───── Passage shown ─────

Gilles Chiasson (born November 1, 1966) is an American producer, director, composer, writer and actor.  While he first came to prominence as an actor, particularly in the original cast of the Tony Award and Pulitzer Prize winning RENT, Chiasson went on to work in film and television development and now focuses on theater administration and operations.  He currently lives in Los Angeles, California, with his wife Sherri Parker Lee and their two sons.

Early life
Chiasson was born in Muskegon, Michigan.  His parents are Dr. Tony Chiasson, a retired anesthesiologist, and Claire Chiasson, the founder and headmistress of Michigan Dunes Montessori.  Both are French Canadian.  He is the youngest of five children.  He attended Mona Shores Public Schools.  He received a Bachelor of Fine Arts from The School of Music at the University of Michigan.

Career

Theatre

Soon after earning his BFA, Chiasson landed the role of the young idealist Marius in the National Tour of Les Misérables (musical).  He followed this by portraying Jinx in the National Tour of Forever Plaid.  However, Chiasson may be best known as an original cast member of Jonathan Larson’s RENT.

───── Dataset content ─────

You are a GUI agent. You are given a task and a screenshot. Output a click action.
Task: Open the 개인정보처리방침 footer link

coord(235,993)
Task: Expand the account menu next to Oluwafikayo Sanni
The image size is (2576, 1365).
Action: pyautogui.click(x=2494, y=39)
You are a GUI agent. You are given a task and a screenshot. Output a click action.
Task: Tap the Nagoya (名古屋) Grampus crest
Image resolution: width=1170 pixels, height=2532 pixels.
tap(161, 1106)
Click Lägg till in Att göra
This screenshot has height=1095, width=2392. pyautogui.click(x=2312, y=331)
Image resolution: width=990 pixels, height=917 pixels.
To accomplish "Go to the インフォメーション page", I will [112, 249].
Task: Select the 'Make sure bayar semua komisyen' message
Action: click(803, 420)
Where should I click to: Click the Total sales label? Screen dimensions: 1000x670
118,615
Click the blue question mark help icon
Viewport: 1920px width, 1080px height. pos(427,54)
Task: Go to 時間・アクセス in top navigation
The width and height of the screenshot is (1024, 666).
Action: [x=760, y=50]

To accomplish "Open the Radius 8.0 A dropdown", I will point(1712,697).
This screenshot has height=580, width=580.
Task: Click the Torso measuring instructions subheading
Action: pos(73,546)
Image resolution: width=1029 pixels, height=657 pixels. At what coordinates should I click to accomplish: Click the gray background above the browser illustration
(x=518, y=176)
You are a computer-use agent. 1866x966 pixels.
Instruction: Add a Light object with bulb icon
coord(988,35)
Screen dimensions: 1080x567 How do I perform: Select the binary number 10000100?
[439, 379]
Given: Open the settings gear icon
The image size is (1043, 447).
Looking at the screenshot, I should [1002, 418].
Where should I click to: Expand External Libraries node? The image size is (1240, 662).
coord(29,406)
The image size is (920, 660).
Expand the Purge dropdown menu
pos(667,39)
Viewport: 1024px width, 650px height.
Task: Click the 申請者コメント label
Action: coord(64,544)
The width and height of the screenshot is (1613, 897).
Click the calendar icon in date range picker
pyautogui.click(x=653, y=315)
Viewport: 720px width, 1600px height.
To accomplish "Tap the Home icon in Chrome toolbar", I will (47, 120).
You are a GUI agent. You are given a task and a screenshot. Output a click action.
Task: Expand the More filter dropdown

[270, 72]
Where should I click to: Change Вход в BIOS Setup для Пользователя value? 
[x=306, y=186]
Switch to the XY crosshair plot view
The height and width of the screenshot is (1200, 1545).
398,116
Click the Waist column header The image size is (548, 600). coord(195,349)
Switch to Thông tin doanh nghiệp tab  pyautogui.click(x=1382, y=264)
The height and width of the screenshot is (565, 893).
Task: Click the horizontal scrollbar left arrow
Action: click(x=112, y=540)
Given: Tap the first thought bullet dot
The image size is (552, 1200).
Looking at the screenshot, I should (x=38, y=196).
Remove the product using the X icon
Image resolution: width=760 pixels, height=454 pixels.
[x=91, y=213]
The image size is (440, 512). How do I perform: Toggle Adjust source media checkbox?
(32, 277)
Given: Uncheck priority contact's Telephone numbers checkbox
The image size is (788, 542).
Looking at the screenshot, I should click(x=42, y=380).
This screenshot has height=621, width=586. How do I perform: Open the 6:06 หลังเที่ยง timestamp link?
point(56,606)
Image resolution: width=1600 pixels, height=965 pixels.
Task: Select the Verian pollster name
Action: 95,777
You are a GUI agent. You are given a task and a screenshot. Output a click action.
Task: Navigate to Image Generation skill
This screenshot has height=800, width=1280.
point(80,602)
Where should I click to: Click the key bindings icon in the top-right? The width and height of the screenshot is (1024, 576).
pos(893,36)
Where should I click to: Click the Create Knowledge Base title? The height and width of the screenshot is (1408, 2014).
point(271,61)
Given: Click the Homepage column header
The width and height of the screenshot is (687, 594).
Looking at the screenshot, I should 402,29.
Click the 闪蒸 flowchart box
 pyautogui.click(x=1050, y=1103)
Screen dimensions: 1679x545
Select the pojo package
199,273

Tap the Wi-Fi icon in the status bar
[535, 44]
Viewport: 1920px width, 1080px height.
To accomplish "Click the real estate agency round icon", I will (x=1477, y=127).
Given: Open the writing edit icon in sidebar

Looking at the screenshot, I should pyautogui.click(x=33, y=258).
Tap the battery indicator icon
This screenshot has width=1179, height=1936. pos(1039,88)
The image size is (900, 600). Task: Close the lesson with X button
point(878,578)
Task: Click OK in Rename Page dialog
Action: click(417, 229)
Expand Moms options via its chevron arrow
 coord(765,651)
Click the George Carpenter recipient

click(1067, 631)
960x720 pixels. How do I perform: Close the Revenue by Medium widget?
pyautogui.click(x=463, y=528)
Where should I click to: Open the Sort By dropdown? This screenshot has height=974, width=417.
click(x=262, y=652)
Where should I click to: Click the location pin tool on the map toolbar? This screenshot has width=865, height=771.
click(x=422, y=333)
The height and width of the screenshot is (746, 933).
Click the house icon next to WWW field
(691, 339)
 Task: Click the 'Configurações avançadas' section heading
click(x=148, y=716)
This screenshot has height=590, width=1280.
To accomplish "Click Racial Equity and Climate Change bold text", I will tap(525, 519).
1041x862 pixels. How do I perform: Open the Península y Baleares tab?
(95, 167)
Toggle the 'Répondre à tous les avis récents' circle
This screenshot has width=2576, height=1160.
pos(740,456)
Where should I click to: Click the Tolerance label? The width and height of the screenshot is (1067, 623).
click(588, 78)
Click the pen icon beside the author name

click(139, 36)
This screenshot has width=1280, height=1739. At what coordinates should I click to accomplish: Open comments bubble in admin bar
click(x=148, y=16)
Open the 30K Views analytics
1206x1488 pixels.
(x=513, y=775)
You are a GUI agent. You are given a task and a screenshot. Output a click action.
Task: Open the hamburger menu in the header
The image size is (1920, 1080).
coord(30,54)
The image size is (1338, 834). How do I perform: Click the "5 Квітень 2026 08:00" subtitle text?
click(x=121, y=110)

─────

Set tasks
#1 Using the biography of Gilles Chiasson, explain in one to three sentences how he first came to prominence and what he later moved on to.
#2 According to the biography of Gilles Chiasson, from which institution did he receive his Bachelor of Fine Arts?
#3 Write the next part of the biography of Gilles Chiasson, starting after its final sentence.

Exercise responses
#1 Chiasson first came to prominence as an actor, particularly as a member of the original cast of RENT, which won the Tony Award and the Pulitzer Prize. He later worked in film and television development and now focuses on theater administration and operations.

#2 He received it from The School of Music at the University of Michigan.

#3
Chiasson took part in the original RENT workshop in 1994.  (The only other Broadway cast members to do so were Anthony Rapp and Daphne Rubin-Vega.)  He played multiple roles, including Squeegie Man and Steve, in the original Off-Broadway production at New York Theatre Workshop the following year.  The show’s creator, Jonathan Larson, died suddenly the night before the Off-Broadway premiere, but the production carried on and became a hit.  Chiasson received an Obie Award as a member of the Off-Broadway cast.  He reprised his multiple roles when RENT moved to Broadway in the spring of 1996.  During his nearly two years in RENT on Broadway, Chiasson also played the lead roles of Mark and Roger.

Chiasson originated on Broadway the role of Armand St. Just in THE SCARLET PIMPERNEL and Corporal William McEwen in The Civil War (musical).  Both shows were nominated for the Tony Award for Best Musical, and Chiasson received an Outer Critics Circle Nomination for Best Supporting Actor in a Musical for The Civil War (musical).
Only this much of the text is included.